3.138 51.153 16.300 0 (0.0%) 0.549 0.560

write: ops/s kB/s kB/op retrans avg RTT (ms) avg exe (ms)

6.654 109.051 16.389 0 (0.0%) 34.072 34.098

suse42_n1:/source mounted on /source:

ops/s rpc bklog

79.758 0.000

read: ops/s kB/s kB/op retrans avg RTT (ms) avg exe (ms)

5.091 82.983 16.300 0 (0.0%) 0.730 0.740

write: ops/s kB/s kB/op retrans avg RTT (ms) avg exe (ms)

4.714 77.251 16.389 0 (0.0%) 25.937 25.960

I stopped here because I conceived no further insights could be made by having more runs. I am prepared to get corrected on that.

Conclusion

Some insights I got herefrom were as expected. Others quite surprised me.
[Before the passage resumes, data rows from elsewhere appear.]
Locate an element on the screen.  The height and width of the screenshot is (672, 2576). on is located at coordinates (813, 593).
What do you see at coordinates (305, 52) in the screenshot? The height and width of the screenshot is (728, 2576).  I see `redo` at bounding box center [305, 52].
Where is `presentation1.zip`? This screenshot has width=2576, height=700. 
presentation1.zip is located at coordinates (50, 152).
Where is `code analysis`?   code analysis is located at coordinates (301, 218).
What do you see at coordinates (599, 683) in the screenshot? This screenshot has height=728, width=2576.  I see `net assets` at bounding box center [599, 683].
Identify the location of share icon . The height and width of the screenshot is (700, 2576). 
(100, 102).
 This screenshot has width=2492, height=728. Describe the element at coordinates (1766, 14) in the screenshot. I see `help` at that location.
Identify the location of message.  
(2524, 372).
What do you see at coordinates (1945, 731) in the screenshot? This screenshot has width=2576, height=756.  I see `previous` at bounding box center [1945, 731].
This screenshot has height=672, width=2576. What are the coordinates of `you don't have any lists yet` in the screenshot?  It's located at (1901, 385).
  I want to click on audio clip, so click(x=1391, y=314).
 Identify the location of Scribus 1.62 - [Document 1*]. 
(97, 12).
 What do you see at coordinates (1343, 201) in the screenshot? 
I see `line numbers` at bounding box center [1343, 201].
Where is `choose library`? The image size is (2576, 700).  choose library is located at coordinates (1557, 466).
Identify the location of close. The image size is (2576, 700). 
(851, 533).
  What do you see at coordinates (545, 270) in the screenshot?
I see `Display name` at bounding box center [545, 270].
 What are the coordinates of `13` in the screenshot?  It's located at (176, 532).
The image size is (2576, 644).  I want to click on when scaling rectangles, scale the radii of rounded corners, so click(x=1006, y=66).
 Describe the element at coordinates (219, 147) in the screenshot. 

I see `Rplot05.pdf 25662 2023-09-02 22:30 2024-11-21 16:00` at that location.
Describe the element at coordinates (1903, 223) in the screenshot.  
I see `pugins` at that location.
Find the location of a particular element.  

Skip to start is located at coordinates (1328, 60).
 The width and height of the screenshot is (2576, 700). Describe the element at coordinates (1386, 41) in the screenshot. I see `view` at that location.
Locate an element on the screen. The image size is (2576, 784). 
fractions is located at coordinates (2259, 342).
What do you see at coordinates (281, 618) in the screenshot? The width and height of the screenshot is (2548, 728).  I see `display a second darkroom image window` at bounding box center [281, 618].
I did not expect that the delta sync after a cp would be only \~10-15% percent less performant than the sync after a preceding rsync approach. Moreover, I expected both tools to have hard times when it comes to migrating small files, but I honestly fathomed cp to outstrip rsync here clearly. It does not. cp shows to be ahead when it comes to larger files. But still, the difference is not astoundingly significant so to speak. That may deviate with real hugely whopping files, what I may look into deeper. What I mainly take away for me is, that in the average real world case it does not really matter which tool to choose for migrating data when performance aspects with respects to network based file systems play a role. Coreutils' cp does not necessarly outperform rsync over network based file systems.